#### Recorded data
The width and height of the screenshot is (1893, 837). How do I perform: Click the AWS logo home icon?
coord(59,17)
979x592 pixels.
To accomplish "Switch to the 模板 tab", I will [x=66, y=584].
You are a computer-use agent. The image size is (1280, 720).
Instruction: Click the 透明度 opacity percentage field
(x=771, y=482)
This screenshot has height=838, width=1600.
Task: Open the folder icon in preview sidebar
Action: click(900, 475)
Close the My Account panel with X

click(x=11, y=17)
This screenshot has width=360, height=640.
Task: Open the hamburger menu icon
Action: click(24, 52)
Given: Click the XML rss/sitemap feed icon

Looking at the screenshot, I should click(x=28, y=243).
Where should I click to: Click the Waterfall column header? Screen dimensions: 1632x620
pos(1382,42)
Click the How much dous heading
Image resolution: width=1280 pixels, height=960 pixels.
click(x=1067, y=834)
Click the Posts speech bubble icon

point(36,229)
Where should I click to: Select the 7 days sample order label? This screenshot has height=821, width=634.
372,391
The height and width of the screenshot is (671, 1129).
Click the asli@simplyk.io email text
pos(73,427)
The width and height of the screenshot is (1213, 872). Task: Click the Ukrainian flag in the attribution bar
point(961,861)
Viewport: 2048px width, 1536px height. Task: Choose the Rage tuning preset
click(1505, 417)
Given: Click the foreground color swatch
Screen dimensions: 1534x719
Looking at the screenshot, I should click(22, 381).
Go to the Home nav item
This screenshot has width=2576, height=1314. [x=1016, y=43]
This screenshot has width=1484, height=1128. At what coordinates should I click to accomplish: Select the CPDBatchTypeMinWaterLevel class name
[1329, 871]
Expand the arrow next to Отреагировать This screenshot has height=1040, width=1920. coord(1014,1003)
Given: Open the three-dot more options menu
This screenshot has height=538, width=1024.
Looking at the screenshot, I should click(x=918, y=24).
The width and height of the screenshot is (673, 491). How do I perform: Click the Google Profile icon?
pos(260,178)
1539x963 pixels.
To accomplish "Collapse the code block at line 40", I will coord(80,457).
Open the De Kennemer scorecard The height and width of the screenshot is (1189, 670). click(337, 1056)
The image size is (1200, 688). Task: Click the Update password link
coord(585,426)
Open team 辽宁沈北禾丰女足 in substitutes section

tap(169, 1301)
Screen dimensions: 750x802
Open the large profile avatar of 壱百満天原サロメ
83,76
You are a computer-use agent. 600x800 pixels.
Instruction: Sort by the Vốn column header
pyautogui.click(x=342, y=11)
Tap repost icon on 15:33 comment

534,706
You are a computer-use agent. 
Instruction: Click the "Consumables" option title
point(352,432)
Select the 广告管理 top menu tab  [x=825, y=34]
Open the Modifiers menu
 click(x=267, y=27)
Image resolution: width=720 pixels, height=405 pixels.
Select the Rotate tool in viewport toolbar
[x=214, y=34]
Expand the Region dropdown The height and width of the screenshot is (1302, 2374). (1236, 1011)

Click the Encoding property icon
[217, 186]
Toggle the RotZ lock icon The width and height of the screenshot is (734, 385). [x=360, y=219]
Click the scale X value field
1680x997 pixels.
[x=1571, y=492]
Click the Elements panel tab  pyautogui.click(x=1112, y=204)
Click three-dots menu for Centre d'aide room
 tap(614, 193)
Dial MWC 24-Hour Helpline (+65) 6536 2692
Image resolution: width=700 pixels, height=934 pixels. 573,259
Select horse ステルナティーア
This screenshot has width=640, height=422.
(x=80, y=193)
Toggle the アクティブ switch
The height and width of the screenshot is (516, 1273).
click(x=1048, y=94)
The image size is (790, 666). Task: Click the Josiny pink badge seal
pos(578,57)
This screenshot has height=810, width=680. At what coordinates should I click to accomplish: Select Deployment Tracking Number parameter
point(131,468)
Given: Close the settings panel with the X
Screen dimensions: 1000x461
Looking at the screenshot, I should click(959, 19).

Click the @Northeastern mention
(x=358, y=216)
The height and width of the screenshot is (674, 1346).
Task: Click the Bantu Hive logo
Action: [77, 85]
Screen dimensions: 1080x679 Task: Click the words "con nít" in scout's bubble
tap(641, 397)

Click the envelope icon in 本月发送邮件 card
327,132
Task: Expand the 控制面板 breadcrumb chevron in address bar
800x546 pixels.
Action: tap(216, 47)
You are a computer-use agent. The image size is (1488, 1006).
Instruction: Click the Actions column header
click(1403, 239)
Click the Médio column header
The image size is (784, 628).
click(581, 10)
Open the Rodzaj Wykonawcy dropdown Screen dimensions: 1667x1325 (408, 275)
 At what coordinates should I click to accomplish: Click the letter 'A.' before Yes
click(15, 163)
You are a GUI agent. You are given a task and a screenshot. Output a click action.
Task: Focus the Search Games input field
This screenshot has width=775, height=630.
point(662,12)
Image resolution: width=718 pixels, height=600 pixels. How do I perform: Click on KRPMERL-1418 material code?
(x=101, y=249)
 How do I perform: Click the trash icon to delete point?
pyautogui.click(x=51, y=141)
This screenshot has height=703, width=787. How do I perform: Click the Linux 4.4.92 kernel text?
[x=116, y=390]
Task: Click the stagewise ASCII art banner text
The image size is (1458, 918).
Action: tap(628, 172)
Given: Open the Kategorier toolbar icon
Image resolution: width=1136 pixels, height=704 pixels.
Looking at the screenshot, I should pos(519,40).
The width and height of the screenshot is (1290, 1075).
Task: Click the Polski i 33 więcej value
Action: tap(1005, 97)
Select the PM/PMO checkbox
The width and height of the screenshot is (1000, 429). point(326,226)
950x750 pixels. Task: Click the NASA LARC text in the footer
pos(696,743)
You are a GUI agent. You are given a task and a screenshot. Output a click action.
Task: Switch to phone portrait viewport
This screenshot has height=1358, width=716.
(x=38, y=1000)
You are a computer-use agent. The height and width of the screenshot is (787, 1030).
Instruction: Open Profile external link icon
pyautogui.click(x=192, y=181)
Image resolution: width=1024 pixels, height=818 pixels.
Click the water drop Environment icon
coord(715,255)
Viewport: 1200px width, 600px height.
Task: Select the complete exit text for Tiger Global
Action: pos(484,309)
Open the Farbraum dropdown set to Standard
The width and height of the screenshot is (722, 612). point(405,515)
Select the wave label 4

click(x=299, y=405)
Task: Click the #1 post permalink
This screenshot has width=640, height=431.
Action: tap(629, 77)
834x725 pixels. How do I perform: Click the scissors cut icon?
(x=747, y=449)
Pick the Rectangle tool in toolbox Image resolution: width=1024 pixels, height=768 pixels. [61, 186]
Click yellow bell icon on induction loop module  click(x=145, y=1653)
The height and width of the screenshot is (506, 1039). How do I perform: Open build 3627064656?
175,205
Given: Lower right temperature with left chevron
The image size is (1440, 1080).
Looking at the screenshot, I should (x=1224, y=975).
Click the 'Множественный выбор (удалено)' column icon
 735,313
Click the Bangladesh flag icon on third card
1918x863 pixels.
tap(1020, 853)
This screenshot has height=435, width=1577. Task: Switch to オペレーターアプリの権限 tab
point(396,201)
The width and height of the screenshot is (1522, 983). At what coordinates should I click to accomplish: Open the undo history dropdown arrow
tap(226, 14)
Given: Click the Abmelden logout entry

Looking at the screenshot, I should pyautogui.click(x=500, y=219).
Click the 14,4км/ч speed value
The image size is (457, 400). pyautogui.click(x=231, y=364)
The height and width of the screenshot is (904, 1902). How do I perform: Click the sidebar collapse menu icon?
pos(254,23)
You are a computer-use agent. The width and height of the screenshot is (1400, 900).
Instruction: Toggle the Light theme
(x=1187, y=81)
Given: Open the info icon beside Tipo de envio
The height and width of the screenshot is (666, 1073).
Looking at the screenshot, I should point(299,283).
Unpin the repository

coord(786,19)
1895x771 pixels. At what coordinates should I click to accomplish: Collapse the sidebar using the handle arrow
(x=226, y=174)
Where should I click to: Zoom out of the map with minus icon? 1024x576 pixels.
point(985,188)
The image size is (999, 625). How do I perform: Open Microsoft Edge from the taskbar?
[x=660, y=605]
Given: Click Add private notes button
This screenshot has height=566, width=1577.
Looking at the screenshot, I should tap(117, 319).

#### DESCRIPTION OF THE TASK
Please reproduce, exactly as they appear above, the lines from the line containing "The image size is (1200, 688)." up to and including the line containing "You are a computer-use agent. 600x800 pixels.".

#### SOLUTION FOR THIS TASK
The image size is (1200, 688). Task: Click the Update password link
coord(585,426)
Open team 辽宁沈北禾丰女足 in substitutes section

tap(169, 1301)
Screen dimensions: 750x802
Open the large profile avatar of 壱百満天原サロメ
83,76
You are a computer-use agent. 600x800 pixels.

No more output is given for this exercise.